→ **Text**:
Codemate

October 16, 2023


On how to be a good codemate by Brian Lee.

Some takeaways/interesting points:

  • It has everything to do with settings expectations on how you communicate and collaborate within a shared codebase, not your coding ability or quality
  • tell your teammates how to test your workflow, hook the script (unit test, integration test, or bash script) into CI so your codemates can't accidentally break you, tests are the only scalable way to inform your team on how to not break your code.
  • changes requiring manual steps need to be announced publicly, ex: updated dependency, changes in AWS account permissions. The pro move is to use tools that transparently and automatically install and use currently checked-in configs
  • effort in writing actual code is in equal parts of packaging code that satisfies all automated linters, test coverage requirements, links to tickets, and other blocking requirements
  • adopt mindset of investing in formatters that automatically fix formatting issues, than linters that nag you about issues
  • One common toe-stepping maneuver is refactoring - renaming modules, moving functions/classes around. Merge conflicts are inevitable
  • Refactoring benefits: compress mental map needed to understand how the codebase works.

→ **Extracted information**:
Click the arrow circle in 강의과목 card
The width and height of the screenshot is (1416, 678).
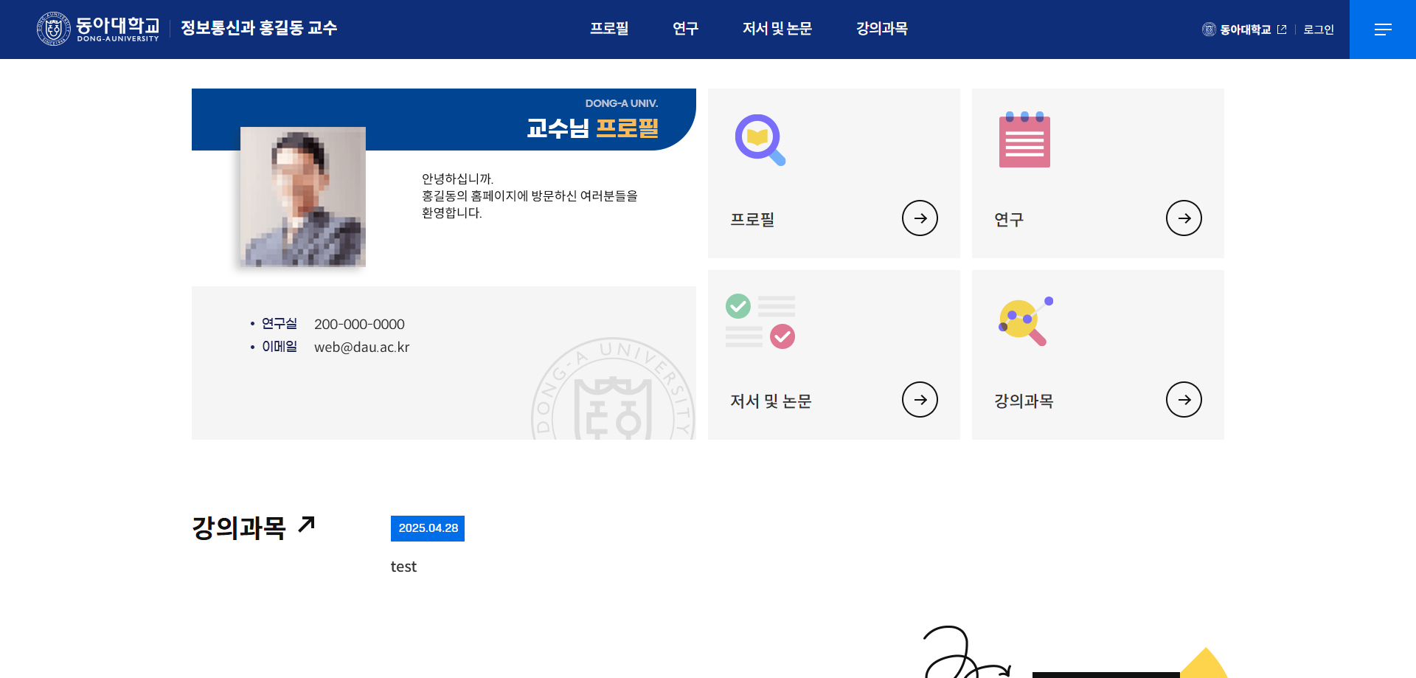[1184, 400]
--
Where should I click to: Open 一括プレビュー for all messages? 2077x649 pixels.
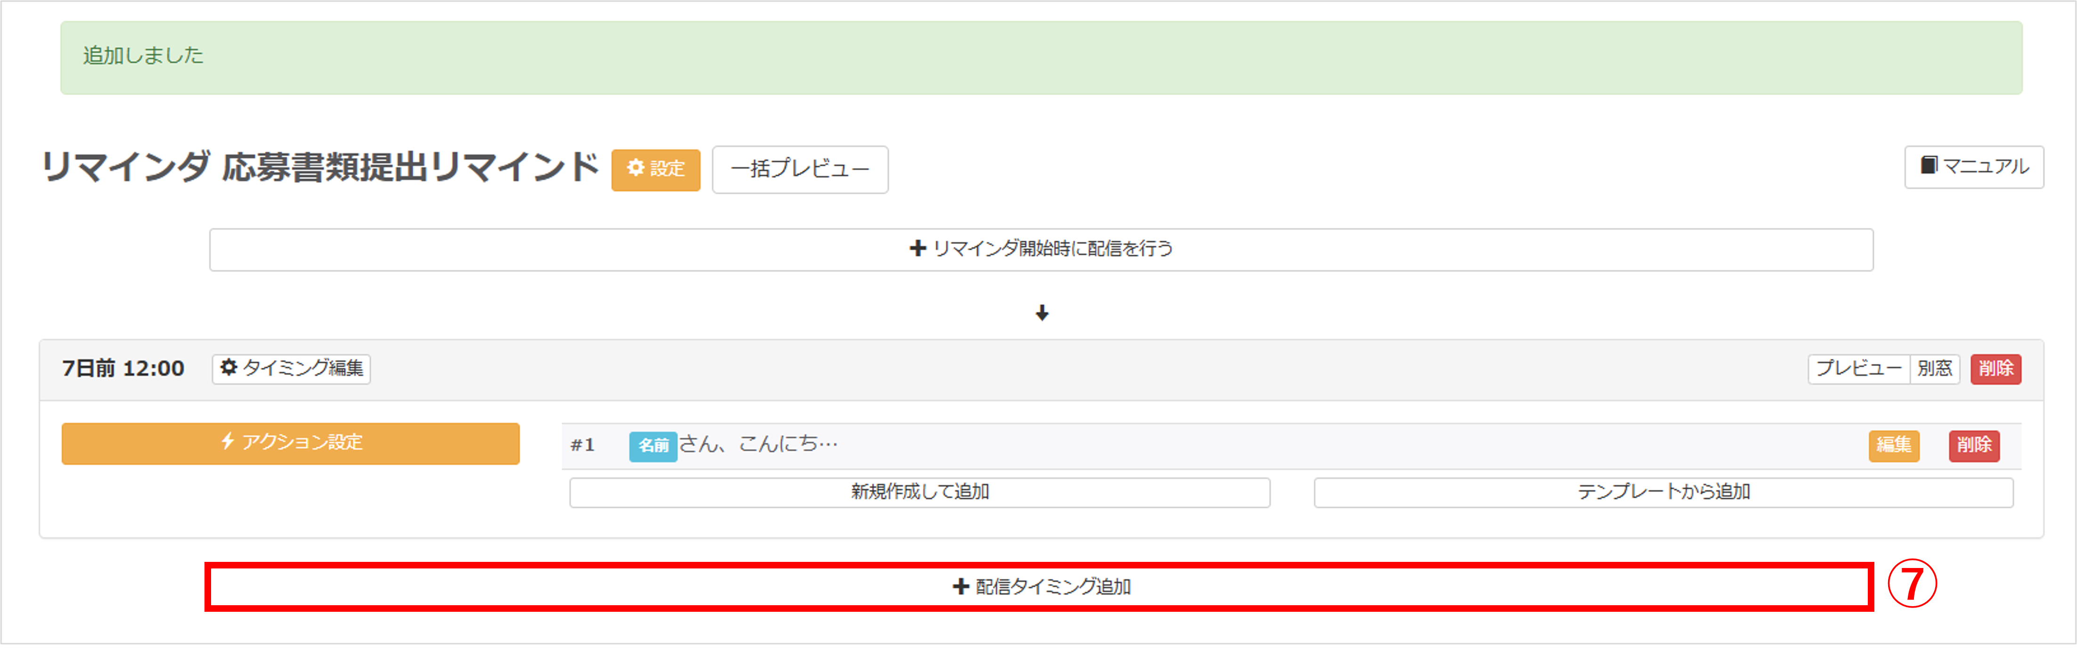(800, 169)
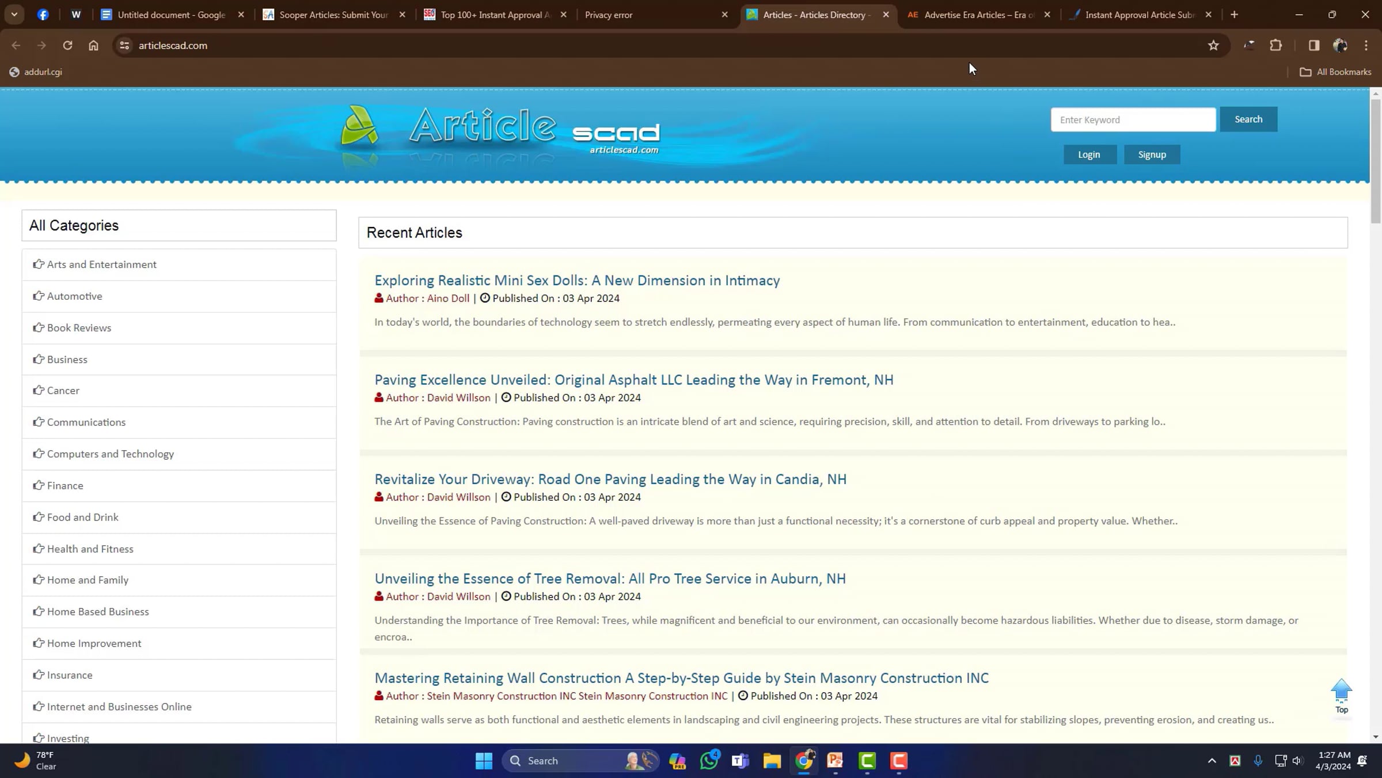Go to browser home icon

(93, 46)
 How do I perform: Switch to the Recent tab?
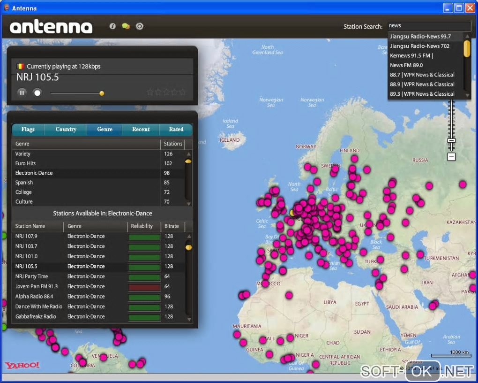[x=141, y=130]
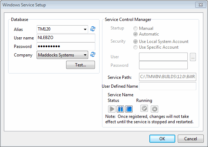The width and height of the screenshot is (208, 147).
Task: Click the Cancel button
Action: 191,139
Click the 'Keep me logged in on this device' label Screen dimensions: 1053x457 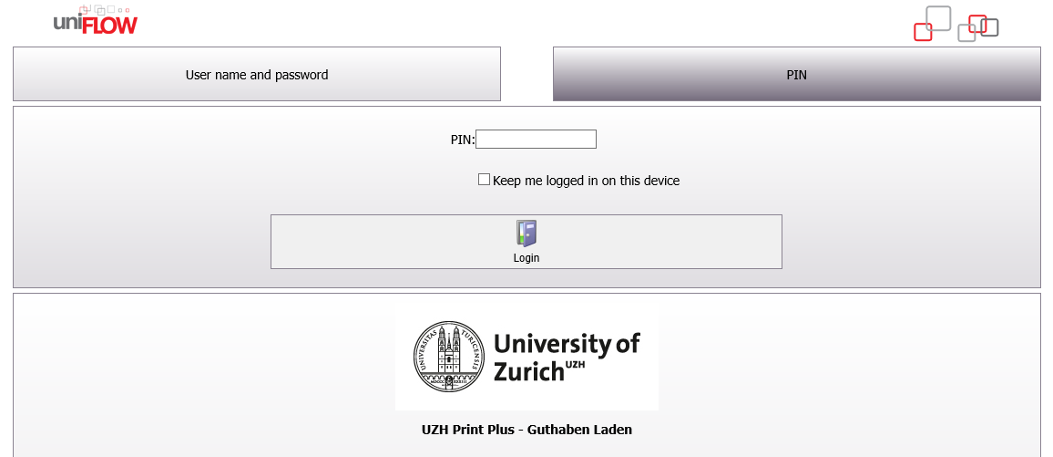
* * *
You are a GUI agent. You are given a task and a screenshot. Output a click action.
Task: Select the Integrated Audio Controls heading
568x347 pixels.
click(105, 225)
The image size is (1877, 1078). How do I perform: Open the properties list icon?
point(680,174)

→ **The tasks**:
**A.** In the rows, begin at the line that has "Click the arrow circle in 강의과목 card" and stop after the line that has "[1184, 400]". Give those lines again with "screenshot" swapped for "image", everything else unchanged and the pictures left out.
**B.** Extend the notes on being a good codemate from the point where they stop.

→ **Responses to the exercise**:
**A.**
Click the arrow circle in 강의과목 card
The width and height of the image is (1416, 678).
[1184, 400]

**B.**
  • Refactoring cost: people need to relearn their mental map, a needless refactor is like sorting a bookshelf by color - unnecessary and productivity killer
  • Two rules for refactoring: (1) Don't Refactor, get formatting and naming right the first time, (2) don't mix refactors with feature changes, refactoring changes are 10-100x easier to review than normal feature-adding changes. Look at Google monorepo for managing refactors at larger scale
  • flake tests build up in CI, causing it to rerun multiple time before passing, CI runtime only increase, and eventually people stop trusting CI. senior eng become reviewing bottlenecks.
  • Adopt "leap of faith" strategy and pretend CI can be trusted, and figure out tests that can catch your mistakes, and add it. The cost of breaking main branch is equally expensive to suffer through worry-laden code review process.
  • Have a quick rollback procedure to mitigate accidental breakage.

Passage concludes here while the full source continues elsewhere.